> _What you will do_: Below are the records; give again exactly the line with "8. SINIF – Fiilimsi (Zarf-Fiil) (156, 800)", the line with "8. SINIF – Fiilde Çatı (Nesnesine", and each line that lies between them, and nothing besides.

┄┄┄┄┄┄┄┄┄┄┄┄┄┄┄┄┄┄┄┄

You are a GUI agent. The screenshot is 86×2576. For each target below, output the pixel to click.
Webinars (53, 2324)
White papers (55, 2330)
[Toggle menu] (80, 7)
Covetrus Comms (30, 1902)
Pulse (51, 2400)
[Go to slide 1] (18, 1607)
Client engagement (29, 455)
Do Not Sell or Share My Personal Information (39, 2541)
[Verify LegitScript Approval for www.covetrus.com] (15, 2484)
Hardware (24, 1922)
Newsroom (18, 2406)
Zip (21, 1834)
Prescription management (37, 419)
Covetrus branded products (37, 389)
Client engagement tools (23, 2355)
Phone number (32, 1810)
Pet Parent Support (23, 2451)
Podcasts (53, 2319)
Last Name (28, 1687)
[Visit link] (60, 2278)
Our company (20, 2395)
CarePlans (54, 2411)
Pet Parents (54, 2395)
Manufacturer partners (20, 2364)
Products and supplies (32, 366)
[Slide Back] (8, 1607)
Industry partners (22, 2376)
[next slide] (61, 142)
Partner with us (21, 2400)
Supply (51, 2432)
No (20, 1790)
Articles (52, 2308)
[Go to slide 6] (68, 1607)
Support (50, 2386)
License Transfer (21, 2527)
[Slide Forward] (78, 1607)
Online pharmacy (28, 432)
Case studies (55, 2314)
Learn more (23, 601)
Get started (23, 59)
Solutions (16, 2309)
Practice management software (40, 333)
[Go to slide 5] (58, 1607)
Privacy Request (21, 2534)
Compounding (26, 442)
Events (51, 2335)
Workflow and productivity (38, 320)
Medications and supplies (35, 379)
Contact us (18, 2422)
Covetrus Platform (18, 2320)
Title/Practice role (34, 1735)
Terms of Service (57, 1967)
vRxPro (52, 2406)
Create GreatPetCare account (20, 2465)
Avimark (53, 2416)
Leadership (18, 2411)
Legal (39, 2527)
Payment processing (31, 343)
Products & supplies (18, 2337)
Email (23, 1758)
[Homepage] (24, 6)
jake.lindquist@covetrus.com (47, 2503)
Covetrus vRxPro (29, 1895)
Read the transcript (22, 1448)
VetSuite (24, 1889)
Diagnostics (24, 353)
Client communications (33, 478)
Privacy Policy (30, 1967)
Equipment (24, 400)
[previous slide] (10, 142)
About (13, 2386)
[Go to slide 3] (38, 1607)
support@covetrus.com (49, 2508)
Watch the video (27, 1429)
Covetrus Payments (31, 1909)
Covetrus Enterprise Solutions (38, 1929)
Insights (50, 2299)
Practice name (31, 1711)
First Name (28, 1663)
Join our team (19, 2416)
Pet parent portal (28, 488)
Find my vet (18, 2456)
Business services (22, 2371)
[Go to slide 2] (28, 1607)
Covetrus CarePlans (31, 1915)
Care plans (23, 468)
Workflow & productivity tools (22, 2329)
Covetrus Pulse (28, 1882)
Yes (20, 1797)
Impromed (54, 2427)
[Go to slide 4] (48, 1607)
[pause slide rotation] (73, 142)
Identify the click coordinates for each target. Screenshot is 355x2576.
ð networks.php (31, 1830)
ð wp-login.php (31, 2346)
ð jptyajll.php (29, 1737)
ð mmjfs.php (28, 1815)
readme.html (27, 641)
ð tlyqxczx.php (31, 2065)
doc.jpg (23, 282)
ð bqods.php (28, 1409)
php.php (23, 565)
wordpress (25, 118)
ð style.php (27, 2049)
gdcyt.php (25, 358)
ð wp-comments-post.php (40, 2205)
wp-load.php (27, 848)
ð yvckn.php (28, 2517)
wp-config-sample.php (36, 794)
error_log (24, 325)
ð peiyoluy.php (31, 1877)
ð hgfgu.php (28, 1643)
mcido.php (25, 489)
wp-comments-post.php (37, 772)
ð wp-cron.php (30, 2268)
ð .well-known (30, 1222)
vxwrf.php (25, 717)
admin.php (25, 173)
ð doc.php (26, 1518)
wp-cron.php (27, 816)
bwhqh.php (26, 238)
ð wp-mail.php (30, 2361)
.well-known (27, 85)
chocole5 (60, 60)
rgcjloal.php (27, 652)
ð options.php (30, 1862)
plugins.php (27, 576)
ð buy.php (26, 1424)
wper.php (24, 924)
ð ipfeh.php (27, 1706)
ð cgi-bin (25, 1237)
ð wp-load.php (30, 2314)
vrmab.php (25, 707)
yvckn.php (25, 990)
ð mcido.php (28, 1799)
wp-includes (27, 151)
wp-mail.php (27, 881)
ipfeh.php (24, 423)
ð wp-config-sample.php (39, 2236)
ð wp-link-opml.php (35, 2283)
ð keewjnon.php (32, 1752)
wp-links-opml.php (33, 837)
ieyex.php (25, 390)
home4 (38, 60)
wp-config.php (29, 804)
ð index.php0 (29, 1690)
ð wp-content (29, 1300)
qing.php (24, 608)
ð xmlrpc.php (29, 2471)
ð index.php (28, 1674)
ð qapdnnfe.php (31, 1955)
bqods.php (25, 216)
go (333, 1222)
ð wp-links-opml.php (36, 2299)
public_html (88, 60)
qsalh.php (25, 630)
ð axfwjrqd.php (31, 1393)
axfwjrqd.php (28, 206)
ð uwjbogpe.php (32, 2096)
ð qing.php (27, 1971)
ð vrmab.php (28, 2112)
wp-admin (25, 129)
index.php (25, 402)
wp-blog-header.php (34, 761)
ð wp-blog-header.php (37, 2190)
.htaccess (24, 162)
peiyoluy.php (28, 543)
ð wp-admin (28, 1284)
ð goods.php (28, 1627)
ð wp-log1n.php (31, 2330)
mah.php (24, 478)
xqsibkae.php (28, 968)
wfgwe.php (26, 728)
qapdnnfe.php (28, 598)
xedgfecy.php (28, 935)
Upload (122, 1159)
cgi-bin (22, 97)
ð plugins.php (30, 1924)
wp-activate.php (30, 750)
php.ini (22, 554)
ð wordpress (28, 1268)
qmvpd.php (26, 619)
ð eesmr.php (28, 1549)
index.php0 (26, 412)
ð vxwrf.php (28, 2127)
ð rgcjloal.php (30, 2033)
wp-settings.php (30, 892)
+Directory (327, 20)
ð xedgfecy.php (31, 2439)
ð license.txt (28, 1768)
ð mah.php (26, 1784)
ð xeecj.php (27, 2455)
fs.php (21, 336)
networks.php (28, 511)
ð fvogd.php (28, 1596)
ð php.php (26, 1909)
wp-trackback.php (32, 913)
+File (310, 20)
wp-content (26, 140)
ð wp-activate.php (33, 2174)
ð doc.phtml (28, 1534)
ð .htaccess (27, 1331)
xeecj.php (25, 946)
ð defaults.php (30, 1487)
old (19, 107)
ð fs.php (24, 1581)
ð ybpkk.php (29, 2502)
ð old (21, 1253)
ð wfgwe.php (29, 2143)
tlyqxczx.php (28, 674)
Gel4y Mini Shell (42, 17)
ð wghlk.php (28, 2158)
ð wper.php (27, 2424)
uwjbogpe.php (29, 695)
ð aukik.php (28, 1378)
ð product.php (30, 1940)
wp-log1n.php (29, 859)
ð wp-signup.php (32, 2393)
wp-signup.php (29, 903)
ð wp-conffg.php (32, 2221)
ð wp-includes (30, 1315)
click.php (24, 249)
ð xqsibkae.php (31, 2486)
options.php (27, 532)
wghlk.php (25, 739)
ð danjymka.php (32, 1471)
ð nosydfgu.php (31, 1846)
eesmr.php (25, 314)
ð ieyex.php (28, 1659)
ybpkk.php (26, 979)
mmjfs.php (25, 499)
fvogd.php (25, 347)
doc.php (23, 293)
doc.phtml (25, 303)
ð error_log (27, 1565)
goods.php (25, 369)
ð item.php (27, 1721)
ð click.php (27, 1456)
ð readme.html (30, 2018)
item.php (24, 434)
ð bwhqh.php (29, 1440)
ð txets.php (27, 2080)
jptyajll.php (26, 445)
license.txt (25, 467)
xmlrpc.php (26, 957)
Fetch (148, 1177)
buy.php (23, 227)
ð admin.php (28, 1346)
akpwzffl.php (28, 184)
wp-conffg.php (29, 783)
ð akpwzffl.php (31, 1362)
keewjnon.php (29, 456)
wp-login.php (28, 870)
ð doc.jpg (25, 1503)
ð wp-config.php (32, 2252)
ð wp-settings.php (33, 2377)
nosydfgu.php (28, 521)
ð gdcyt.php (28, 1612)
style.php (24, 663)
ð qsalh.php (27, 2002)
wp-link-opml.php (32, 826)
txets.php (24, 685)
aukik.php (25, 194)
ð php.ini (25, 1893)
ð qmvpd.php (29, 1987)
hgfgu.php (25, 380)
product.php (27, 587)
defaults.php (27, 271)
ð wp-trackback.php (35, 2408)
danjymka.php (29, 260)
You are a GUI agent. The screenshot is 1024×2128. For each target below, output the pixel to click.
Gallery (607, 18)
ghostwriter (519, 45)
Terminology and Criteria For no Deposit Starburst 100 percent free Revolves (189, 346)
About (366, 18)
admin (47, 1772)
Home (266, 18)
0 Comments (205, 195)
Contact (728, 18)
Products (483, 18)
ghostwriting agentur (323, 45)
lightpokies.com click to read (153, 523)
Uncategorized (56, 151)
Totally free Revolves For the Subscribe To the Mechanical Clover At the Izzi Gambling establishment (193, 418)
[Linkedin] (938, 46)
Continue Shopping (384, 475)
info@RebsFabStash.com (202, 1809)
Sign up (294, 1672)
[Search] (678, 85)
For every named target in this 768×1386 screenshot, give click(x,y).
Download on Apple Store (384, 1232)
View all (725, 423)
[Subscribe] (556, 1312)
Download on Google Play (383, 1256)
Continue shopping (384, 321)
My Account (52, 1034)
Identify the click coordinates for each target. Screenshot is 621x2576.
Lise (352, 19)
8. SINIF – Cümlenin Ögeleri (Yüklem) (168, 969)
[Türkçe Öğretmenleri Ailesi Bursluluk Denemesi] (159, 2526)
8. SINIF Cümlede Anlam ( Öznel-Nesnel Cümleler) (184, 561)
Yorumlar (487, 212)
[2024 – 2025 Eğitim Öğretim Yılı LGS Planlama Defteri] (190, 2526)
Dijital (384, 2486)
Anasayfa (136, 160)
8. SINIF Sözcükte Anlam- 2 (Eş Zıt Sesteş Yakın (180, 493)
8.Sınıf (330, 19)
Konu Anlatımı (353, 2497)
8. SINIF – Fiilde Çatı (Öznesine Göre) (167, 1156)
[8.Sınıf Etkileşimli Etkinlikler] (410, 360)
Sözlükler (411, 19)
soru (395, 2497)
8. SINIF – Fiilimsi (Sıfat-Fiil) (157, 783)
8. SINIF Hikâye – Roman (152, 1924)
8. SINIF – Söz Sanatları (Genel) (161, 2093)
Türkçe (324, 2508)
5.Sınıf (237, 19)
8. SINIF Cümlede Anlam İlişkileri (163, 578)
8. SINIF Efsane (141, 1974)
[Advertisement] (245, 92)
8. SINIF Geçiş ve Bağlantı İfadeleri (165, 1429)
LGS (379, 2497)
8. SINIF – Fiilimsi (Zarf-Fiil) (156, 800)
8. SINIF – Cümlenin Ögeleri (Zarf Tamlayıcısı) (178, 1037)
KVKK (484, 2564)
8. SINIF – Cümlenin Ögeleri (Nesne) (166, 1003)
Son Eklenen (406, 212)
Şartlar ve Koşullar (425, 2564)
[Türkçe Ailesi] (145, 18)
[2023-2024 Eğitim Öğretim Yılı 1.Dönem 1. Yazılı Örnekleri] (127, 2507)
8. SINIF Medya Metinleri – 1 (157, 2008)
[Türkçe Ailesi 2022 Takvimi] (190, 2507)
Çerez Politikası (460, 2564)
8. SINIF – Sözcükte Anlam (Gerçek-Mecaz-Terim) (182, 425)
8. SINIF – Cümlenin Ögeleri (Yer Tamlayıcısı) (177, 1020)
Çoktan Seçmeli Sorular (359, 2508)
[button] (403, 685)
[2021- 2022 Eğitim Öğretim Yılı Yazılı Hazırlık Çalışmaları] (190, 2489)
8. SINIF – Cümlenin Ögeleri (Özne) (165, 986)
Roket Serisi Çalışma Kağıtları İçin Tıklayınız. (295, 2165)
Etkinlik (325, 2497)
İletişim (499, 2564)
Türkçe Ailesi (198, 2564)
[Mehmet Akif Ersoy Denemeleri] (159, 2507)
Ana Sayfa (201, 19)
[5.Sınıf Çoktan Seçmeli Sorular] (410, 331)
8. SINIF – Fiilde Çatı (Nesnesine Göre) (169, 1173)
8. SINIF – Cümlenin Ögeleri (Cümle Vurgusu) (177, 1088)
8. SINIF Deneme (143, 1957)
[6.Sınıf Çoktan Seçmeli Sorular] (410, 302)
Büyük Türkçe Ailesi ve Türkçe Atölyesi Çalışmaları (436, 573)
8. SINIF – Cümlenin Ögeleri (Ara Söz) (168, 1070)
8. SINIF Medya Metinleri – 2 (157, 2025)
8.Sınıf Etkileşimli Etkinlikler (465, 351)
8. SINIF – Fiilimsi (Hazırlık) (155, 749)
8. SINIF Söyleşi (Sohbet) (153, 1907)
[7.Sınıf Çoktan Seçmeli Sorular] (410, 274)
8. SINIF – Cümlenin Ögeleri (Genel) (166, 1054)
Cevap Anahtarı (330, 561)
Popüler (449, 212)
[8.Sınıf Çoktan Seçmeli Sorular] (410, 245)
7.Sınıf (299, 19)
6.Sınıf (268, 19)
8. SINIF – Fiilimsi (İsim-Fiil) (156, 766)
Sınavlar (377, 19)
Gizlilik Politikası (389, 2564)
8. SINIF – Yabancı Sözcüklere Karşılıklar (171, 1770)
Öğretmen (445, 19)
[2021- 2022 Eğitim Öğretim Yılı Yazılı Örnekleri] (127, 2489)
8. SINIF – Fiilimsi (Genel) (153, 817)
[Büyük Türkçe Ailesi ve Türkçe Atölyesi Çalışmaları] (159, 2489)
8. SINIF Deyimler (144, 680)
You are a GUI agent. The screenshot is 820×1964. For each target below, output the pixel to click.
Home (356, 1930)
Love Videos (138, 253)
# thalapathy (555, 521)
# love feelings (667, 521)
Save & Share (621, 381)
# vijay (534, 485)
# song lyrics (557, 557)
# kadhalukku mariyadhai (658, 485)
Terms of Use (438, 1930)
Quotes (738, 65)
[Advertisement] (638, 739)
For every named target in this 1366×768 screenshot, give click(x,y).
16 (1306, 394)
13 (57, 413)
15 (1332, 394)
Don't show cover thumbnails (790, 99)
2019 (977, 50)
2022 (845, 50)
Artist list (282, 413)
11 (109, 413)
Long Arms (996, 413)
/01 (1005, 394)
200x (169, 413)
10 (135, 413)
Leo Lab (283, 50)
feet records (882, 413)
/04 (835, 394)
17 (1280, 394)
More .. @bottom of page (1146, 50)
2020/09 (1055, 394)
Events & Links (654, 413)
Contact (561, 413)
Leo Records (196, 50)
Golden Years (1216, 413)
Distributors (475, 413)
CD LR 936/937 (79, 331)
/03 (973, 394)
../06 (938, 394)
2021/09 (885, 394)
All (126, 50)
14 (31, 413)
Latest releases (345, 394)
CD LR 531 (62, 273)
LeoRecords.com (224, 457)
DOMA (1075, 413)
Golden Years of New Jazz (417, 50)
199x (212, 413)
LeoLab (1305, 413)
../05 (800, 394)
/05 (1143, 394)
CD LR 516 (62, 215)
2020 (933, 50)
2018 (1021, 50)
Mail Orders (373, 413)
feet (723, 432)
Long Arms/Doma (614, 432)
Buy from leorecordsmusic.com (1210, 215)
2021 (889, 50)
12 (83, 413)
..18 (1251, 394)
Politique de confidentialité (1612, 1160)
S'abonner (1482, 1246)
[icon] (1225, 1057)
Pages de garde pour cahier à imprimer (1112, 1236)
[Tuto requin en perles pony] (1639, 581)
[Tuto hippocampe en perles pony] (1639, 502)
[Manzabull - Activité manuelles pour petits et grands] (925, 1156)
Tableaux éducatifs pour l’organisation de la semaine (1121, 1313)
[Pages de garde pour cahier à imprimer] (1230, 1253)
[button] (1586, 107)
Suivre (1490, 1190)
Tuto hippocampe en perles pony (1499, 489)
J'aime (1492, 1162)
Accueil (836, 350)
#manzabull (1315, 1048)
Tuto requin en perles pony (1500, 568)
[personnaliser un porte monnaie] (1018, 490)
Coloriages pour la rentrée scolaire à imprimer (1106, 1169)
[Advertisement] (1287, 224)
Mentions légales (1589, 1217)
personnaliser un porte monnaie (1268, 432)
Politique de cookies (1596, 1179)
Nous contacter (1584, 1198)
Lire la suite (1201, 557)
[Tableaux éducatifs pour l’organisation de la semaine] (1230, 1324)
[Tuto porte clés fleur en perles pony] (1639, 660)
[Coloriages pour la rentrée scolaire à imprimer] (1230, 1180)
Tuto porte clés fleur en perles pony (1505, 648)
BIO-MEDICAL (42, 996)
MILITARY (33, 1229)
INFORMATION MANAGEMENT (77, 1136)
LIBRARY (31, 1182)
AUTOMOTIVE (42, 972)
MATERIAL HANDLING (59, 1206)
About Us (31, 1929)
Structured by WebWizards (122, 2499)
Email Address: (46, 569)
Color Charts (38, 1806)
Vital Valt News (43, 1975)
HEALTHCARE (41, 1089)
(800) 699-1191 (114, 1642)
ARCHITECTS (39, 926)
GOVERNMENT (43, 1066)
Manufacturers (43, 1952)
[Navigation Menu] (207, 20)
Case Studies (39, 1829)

┄┄┄┄┄┄┄┄┄┄┄┄┄┄┄┄┄┄┄┄

> _Response to the exercise_:
8. SINIF – Fiilimsi (Zarf-Fiil) (156, 800)
8. SINIF – Cümlenin Ögeleri (Zarf Tamlayıcısı) (178, 1037)
KVKK (484, 2564)
8. SINIF – Cümlenin Ögeleri (Nesne) (166, 1003)
Son Eklenen (406, 212)
Şartlar ve Koşullar (425, 2564)
[Türkçe Ailesi] (145, 18)
[2023-2024 Eğitim Öğretim Yılı 1.Dönem 1. Yazılı Örnekleri] (127, 2507)
8. SINIF Medya Metinleri – 1 (157, 2008)
[Türkçe Ailesi 2022 Takvimi] (190, 2507)
Çerez Politikası (460, 2564)
8. SINIF – Sözcükte Anlam (Gerçek-Mecaz-Terim) (182, 425)
8. SINIF – Cümlenin Ögeleri (Yer Tamlayıcısı) (177, 1020)
Çoktan Seçmeli Sorular (359, 2508)
[button] (403, 685)
[2021- 2022 Eğitim Öğretim Yılı Yazılı Hazırlık Çalışmaları] (190, 2489)
8. SINIF – Cümlenin Ögeleri (Özne) (165, 986)
Roket Serisi Çalışma Kağıtları İçin Tıklayınız. (295, 2165)
Etkinlik (325, 2497)
İletişim (499, 2564)
Türkçe Ailesi (198, 2564)
[Mehmet Akif Ersoy Denemeleri] (159, 2507)
Ana Sayfa (201, 19)
[5.Sınıf Çoktan Seçmeli Sorular] (410, 331)
8. SINIF – Fiilde Çatı (Nesnesine Göre) (169, 1173)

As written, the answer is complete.